[Exercise objective] Return each line of the listing below that contains the string "field". Case matters.

— START OF Supplied records —

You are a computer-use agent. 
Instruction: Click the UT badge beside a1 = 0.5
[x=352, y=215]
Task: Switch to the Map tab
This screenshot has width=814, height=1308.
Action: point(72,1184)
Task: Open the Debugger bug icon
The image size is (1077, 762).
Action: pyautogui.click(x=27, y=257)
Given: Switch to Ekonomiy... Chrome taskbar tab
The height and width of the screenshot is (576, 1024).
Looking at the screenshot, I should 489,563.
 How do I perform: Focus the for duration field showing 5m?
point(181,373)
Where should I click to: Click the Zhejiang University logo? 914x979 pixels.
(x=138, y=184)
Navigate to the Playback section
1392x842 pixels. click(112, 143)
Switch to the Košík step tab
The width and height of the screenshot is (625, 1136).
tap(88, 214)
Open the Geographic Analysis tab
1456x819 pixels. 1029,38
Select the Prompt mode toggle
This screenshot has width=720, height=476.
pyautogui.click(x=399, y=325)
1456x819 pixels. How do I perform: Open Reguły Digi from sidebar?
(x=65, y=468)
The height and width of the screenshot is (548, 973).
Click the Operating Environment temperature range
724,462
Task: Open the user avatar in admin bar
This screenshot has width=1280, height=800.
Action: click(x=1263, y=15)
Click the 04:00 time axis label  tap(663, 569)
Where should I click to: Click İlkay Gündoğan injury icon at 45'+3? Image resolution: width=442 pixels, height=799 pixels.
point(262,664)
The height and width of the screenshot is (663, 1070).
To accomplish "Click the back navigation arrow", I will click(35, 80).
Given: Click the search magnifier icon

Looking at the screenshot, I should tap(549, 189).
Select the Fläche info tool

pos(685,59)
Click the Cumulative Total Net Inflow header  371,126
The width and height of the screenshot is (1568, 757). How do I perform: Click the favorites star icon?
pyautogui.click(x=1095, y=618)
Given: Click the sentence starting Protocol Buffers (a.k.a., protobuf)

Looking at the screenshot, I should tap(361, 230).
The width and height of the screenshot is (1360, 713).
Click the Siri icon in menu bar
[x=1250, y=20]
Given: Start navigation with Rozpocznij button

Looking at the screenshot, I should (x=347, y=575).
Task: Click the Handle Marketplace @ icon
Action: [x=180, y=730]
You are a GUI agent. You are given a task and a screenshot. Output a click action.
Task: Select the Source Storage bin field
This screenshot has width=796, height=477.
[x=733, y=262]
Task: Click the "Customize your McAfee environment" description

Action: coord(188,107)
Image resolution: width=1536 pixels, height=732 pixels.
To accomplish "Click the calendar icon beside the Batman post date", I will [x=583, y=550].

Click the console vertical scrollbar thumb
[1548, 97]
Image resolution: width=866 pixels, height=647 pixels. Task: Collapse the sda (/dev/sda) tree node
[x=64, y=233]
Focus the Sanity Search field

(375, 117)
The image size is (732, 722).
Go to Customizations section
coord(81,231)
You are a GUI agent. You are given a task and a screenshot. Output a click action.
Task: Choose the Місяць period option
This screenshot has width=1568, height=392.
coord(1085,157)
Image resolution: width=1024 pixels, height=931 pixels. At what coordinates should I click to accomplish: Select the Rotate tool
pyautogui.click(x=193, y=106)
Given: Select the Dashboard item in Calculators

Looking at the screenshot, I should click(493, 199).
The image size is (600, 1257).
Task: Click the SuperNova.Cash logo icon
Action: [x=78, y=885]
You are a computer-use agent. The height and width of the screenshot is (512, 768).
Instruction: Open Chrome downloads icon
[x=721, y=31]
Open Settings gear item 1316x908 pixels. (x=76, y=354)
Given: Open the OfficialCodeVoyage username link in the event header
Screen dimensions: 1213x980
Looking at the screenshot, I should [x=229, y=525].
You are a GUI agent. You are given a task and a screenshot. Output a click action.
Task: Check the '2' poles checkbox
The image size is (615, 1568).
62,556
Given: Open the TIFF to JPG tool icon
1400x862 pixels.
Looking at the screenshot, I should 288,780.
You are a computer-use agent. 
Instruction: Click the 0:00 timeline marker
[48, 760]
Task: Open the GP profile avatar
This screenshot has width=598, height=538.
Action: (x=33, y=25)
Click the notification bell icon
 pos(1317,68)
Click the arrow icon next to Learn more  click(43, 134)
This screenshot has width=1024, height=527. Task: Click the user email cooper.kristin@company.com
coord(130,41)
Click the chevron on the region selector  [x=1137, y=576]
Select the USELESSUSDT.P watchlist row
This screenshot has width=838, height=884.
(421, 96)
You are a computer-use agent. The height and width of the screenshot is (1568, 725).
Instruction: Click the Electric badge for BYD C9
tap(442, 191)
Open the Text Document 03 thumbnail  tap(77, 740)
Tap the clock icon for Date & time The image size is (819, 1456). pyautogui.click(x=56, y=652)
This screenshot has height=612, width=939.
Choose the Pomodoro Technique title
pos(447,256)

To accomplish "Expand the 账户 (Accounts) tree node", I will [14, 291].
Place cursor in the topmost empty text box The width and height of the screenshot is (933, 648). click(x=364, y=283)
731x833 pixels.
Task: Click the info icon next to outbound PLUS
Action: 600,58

— END OF Supplied records —

[Answer to the exercise]
 How do I perform: Focus the for duration field showing 5m?
Task: Select the Source Storage bin field
Focus the Sanity Search field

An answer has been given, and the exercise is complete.